▸ Directions for this task:
Could you revise the listing from the line that has "coordinates (409, 99)." through the line that has "at (445, 267).", changing "Locate an element on the screen" to "Find an element on the screen" and keeping everything else the same?

▸ Extracted data:
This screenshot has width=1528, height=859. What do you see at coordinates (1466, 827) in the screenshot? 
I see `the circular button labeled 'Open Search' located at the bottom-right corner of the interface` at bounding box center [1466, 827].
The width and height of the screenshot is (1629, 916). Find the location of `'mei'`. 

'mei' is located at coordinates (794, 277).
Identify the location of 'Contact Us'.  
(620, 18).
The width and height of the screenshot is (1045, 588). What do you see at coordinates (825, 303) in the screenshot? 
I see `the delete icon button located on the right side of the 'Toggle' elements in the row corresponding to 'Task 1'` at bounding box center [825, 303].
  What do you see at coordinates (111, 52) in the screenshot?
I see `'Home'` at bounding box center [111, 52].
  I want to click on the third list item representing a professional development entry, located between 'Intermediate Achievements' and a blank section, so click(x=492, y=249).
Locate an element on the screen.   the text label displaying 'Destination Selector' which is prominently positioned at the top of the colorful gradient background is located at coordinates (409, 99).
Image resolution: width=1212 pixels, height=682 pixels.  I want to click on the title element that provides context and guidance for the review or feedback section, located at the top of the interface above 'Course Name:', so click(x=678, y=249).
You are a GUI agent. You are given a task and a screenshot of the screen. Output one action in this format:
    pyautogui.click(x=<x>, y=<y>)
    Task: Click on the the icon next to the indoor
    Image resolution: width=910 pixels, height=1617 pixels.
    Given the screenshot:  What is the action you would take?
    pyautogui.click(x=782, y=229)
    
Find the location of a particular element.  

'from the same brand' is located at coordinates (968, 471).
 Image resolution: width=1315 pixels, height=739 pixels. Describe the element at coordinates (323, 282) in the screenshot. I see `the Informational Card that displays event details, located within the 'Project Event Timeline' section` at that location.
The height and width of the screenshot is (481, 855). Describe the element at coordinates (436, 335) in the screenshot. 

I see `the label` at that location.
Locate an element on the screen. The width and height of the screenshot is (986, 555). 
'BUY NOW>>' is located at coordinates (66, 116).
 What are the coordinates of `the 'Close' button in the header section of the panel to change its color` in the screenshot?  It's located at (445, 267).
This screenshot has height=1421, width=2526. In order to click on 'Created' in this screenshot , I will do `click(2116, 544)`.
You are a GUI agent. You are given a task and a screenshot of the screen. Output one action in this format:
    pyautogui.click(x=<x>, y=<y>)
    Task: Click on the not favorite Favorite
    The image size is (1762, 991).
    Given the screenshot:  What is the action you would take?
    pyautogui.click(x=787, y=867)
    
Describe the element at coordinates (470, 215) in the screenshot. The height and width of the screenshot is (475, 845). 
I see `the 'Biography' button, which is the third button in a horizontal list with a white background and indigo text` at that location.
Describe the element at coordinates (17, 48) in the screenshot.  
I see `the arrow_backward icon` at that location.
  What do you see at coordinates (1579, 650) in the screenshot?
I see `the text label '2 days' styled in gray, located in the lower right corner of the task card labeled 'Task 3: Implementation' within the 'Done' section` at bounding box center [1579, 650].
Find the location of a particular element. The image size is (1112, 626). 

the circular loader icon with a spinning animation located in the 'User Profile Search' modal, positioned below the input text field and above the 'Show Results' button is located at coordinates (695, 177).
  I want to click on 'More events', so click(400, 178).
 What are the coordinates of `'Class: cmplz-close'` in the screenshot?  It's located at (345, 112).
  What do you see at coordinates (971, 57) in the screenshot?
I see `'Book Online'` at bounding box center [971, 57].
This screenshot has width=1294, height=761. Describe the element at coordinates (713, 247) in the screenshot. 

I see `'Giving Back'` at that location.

▸ Written response:
Find an element on the screen.   the text label displaying 'Destination Selector' which is prominently positioned at the top of the colorful gradient background is located at coordinates (409, 99).
Image resolution: width=1212 pixels, height=682 pixels.  I want to click on the title element that provides context and guidance for the review or feedback section, located at the top of the interface above 'Course Name:', so click(x=678, y=249).
You are a GUI agent. You are given a task and a screenshot of the screen. Output one action in this format:
    pyautogui.click(x=<x>, y=<y>)
    Task: Click on the the icon next to the indoor
    Image resolution: width=910 pixels, height=1617 pixels.
    Given the screenshot:  What is the action you would take?
    pyautogui.click(x=782, y=229)
    
Find the location of a particular element.  

'from the same brand' is located at coordinates (968, 471).
 Image resolution: width=1315 pixels, height=739 pixels. Describe the element at coordinates (323, 282) in the screenshot. I see `the Informational Card that displays event details, located within the 'Project Event Timeline' section` at that location.
The height and width of the screenshot is (481, 855). Describe the element at coordinates (436, 335) in the screenshot. 

I see `the label` at that location.
Find an element on the screen. The width and height of the screenshot is (986, 555). 
'BUY NOW>>' is located at coordinates (66, 116).
 What are the coordinates of `the 'Close' button in the header section of the panel to change its color` in the screenshot?  It's located at (445, 267).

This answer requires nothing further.